Behavioural model and task. Three equations describe the behavioural model in a) where subjective value (SV) is a weighted combination of gains and losses, $p_{\mathrm{accept}}$ is the probability of accepting a gamble, and inverse decision entropy (iDE) is the negative Shannon entropy of $p_{\mathrm{accept}}$ and its complement $p_{\mathrm{reject}}$. In b) $p_{\mathrm{accept}}$ is plotted against subjective value to show how high values of inverse decision entropy characterise the tails of the sigmoid and bottoms out for middle values of SV, where $p_{\mathrm{accept}} = 0.5$. In c) the 2x2 table shows four different trial types based on whether the trial presents low or high values for each of the variables of interest, SV and iDE. Also, portending a main result, each cell presents the percentage of voxels that shows these specific conjunctions of effects.

Our results

With respect to our model, which included inverse decision entropy as another term, we only found sufficient evidence to support hypotheses 4, 5 and 6. These results are surprising as the literature might lead one to expect that effects should be stronger for hypotheses 1-3. Instead, our model-based analysis’s inclusion of the entropy term led to these hypotheses not being supported. Had we not included inverse decision entropy in the model, we would have also answered affirmatively to hypotheses 1 and 3.

- Work to complete: Print the passage on the behavioral model and its results from "Our results" to "hypotheses 1 and 3.", copying it word for word.

- Dataset content:
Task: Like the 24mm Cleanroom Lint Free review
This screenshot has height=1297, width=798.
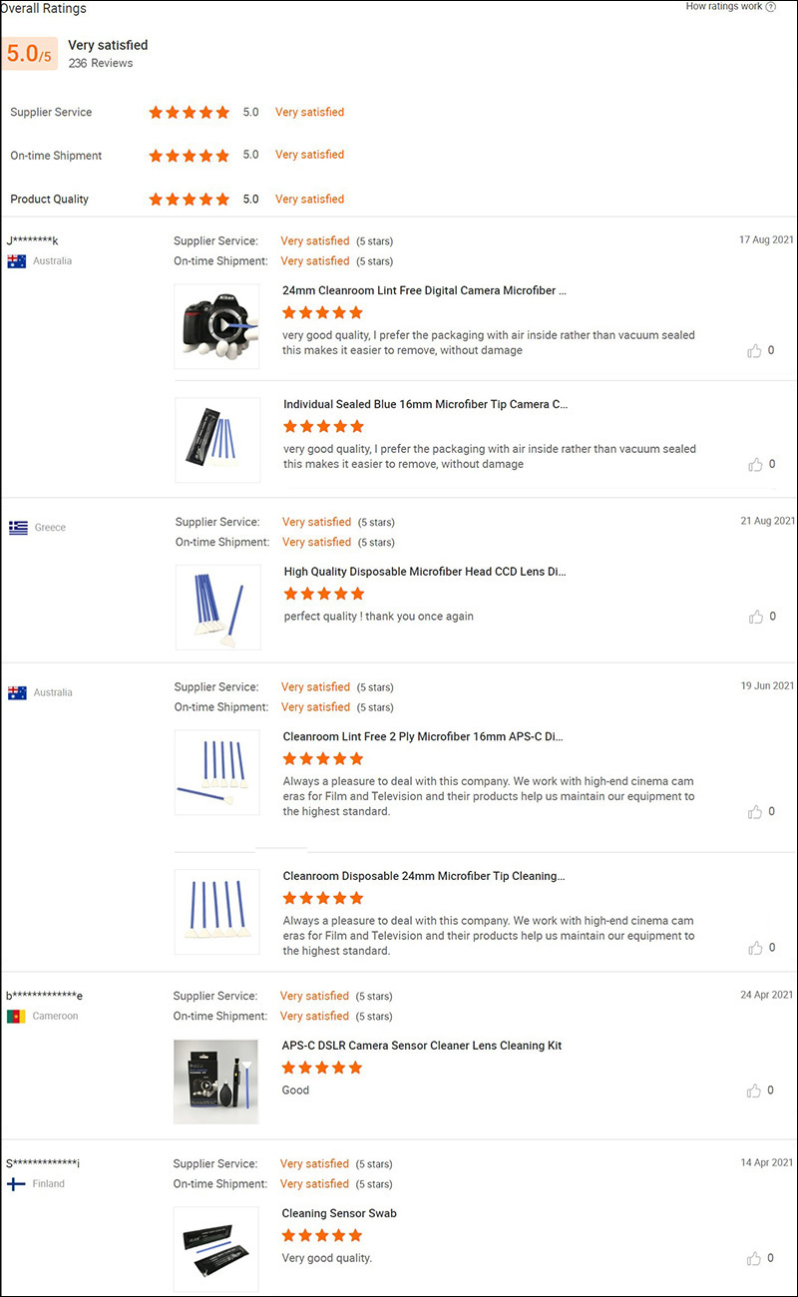Action: (756, 350)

- Final result:
Our results

With respect to our model, which included inverse decision entropy as another term, we only found sufficient evidence to support hypotheses 4, 5 and 6. These results are surprising as the literature might lead one to expect that effects should be stronger for hypotheses 1-3. Instead, our model-based analysis’s inclusion of the entropy term led to these hypotheses not being supported. Had we not included inverse decision entropy in the model, we would have also answered affirmatively to hypotheses 1 and 3.